What happened

Shares of video conferencing standout Zoom Video Communications (NASDAQ:ZM) didn't quite zoom this morning. They plunged after the company reported its fiscal Q3 2020 results at yesterday's market close.

The stock is down a disappointing 10.4% as of 11:35 a.m. EST.

Chalkboard drawing of arrow going up, getting erased, and going back down.

Image source: Getty Images.

So what

That's kind of strange because, by all accounts, Zoom Video Communications had a pretty great quarter.  

Sales surged 85% year over year to $166.6 million, and the "number of customers contributing more than $100,000 in TTM revenue" nearly doubled year over year. (Wall Street had only expected Zoom to book sales of $154.9 million.) Non-GAAP income per share (a.k.a. pro forma earnings) came in at $0.09 per share -- triple what the Street had predicted.
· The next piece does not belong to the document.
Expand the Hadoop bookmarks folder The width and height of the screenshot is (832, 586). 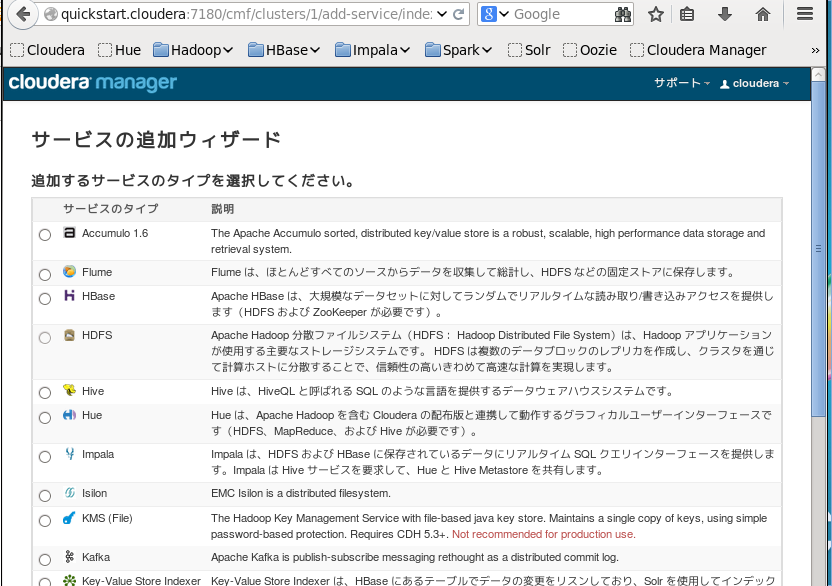pyautogui.click(x=193, y=50)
And even when calculated according to generally accepted accounting principles (GAAP), Zoom managed to eke out a profit in the quarter.  
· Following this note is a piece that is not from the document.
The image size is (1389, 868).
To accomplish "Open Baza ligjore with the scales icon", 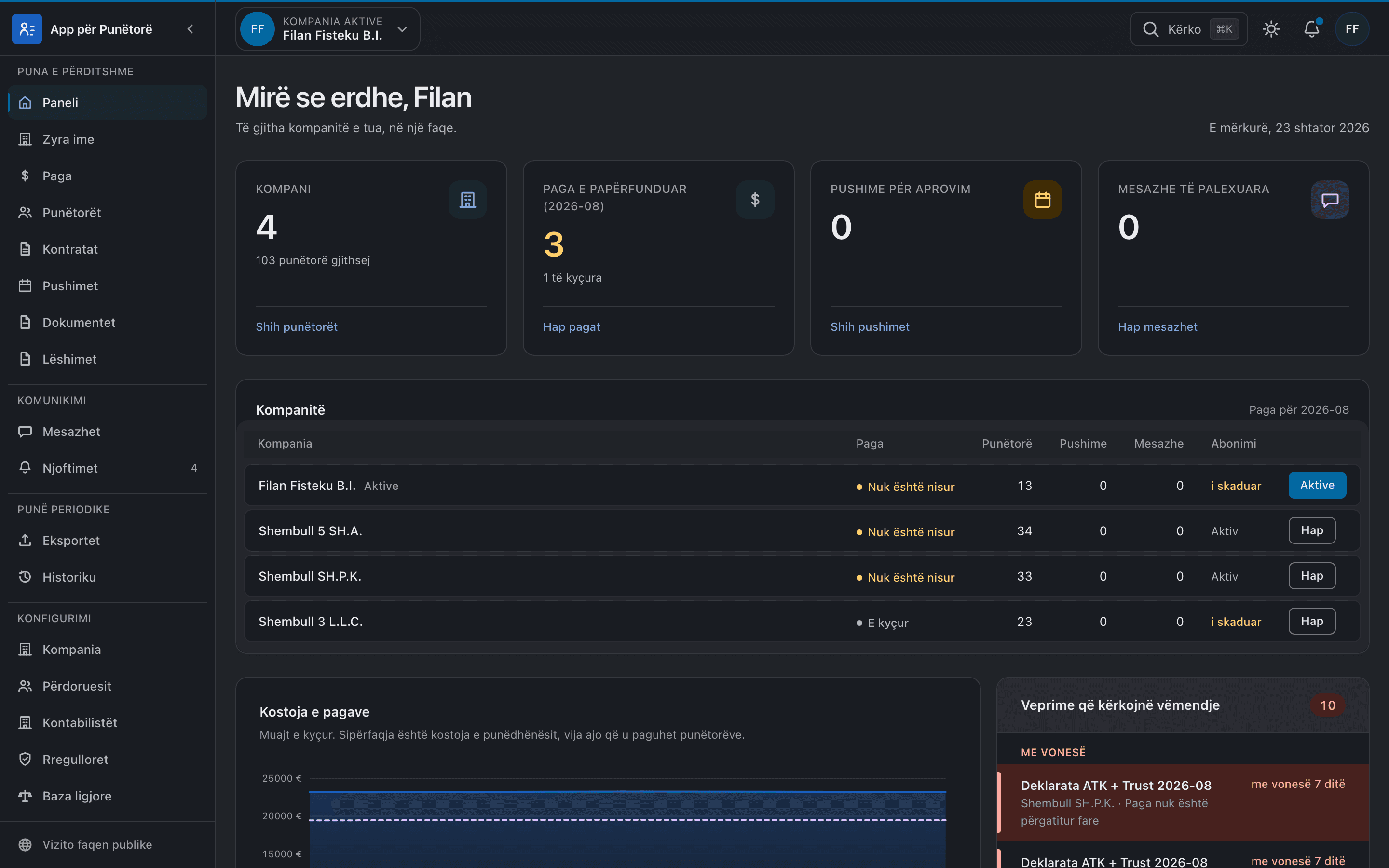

That being said, it wasn't much of a GAAP profit -- only $0.01 per share. But even so, that was better than the $0.06-per-share GAAP loss Zoom reported a year ago.

Now what

On top of all that, Zoom updated its guidance for the fourth and final fiscal quarter of the year, predicting a very tight range of revenue from $175 million to $176 million and $0.07 per share in non-GAAP profit. Given that Street analysts have been calling for sales of only $165.2 million in Q4 and pro forma profits of only $0.04 per share, you'd think investors would be taking all of this as good, if not great, news.

Instead, they're selling off Zoom stock in droves. Go figure.